INPUT RECORDS:
____

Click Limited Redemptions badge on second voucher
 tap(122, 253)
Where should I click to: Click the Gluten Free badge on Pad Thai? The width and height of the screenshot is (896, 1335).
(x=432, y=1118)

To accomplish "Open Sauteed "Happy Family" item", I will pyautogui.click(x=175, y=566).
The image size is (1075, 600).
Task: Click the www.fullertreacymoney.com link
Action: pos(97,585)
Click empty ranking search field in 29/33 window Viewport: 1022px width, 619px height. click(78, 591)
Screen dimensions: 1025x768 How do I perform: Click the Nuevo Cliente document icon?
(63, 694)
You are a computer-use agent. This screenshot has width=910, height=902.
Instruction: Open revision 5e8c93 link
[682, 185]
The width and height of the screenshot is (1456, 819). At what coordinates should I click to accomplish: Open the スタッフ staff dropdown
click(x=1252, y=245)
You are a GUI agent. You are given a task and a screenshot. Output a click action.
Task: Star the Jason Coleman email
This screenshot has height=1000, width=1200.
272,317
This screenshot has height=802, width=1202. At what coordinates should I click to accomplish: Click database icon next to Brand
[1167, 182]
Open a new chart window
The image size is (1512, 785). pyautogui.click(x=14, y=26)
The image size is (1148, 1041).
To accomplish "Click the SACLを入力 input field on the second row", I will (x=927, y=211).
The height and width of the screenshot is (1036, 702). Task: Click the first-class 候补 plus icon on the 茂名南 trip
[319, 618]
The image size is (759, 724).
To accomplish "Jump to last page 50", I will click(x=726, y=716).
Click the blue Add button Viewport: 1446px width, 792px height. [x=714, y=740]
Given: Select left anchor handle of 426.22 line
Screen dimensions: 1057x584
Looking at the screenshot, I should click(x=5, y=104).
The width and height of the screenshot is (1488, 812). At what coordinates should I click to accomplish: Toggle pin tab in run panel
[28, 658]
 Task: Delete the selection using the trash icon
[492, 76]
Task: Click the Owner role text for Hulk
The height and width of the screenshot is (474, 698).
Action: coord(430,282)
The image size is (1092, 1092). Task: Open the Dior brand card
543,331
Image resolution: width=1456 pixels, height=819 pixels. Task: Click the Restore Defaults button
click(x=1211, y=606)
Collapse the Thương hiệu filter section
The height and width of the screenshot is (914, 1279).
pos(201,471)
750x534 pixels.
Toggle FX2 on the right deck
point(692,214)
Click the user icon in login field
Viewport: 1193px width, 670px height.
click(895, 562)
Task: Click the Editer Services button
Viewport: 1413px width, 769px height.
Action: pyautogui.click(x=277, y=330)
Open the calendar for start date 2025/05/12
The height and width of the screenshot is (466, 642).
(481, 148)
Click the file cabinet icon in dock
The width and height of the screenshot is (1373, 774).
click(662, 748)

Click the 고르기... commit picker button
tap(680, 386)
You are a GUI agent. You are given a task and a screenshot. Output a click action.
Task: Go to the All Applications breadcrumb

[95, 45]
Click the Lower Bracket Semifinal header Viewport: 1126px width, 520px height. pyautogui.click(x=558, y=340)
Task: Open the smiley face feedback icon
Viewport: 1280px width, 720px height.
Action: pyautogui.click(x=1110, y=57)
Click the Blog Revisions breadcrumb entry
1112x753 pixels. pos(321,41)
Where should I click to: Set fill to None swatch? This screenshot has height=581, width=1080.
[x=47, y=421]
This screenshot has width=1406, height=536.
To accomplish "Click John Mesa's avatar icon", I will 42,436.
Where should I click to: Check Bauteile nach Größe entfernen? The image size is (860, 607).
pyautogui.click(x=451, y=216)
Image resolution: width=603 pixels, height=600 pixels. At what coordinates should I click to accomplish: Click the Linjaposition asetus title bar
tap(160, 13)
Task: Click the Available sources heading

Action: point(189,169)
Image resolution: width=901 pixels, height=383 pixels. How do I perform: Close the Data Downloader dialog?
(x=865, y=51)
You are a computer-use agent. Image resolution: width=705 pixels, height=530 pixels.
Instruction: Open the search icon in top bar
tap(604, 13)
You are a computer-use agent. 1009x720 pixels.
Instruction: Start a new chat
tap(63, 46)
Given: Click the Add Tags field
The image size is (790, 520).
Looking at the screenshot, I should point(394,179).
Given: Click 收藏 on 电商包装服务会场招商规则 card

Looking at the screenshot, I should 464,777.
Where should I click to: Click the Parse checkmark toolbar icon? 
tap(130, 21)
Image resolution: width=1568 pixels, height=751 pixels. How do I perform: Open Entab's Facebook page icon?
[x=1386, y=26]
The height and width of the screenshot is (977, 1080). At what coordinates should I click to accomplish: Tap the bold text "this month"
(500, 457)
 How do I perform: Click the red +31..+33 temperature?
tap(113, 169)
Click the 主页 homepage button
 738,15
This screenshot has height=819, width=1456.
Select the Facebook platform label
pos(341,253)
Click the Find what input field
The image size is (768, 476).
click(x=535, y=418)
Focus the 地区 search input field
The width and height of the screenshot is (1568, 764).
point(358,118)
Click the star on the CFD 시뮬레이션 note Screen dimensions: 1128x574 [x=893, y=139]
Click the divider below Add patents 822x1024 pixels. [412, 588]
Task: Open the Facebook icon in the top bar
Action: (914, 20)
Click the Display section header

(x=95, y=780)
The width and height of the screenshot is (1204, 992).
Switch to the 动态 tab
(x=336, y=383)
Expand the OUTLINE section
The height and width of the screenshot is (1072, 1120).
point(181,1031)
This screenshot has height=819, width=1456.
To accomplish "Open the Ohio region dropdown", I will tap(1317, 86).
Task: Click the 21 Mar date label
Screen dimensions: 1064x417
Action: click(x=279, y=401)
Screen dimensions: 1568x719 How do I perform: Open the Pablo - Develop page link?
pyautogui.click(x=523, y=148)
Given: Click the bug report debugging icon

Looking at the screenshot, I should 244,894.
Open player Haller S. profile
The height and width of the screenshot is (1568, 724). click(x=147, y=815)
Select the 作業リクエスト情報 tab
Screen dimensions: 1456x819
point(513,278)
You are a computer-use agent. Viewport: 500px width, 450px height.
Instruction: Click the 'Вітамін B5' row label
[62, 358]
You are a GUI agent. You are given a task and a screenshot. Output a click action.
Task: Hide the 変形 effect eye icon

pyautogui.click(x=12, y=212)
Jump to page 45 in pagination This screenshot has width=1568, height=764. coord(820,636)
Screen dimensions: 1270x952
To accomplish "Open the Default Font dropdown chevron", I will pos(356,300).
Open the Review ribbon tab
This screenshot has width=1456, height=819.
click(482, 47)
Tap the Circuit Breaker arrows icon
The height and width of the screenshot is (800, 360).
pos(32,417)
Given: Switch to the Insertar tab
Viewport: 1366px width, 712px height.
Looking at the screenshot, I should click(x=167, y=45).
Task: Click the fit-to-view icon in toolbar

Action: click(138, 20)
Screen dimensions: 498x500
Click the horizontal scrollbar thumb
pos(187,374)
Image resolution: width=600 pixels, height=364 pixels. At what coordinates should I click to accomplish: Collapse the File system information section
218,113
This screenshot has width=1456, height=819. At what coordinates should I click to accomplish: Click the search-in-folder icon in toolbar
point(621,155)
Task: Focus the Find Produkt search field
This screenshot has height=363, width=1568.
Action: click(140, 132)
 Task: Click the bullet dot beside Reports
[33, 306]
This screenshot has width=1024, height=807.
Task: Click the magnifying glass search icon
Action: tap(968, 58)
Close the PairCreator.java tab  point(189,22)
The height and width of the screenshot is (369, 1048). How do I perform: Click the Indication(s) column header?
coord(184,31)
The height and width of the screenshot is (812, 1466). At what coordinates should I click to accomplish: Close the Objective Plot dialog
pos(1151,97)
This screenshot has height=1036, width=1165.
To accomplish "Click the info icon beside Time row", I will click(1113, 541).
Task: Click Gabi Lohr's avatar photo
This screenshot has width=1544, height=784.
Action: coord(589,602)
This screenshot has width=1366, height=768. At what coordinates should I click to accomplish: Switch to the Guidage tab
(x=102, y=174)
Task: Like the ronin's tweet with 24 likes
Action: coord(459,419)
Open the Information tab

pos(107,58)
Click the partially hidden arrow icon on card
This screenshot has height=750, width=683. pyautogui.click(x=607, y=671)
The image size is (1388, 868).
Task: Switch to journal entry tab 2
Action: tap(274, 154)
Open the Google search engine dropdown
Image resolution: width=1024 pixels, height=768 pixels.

____

Can you reproduce the records above verbatim, from the line with "The height and width of the screenshot is (812, 1466)." up to and including the last line of the records?

The height and width of the screenshot is (812, 1466). At what coordinates should I click to accomplish: Close the Objective Plot dialog
pos(1151,97)
This screenshot has height=1036, width=1165.
To accomplish "Click the info icon beside Time row", I will click(1113, 541).
Task: Click Gabi Lohr's avatar photo
This screenshot has width=1544, height=784.
Action: coord(589,602)
This screenshot has width=1366, height=768. At what coordinates should I click to accomplish: Switch to the Guidage tab
(x=102, y=174)
Task: Like the ronin's tweet with 24 likes
Action: coord(459,419)
Open the Information tab

pos(107,58)
Click the partially hidden arrow icon on card
This screenshot has height=750, width=683. pyautogui.click(x=607, y=671)
The image size is (1388, 868).
Task: Switch to journal entry tab 2
Action: tap(274, 154)
Open the Google search engine dropdown
Image resolution: width=1024 pixels, height=768 pixels.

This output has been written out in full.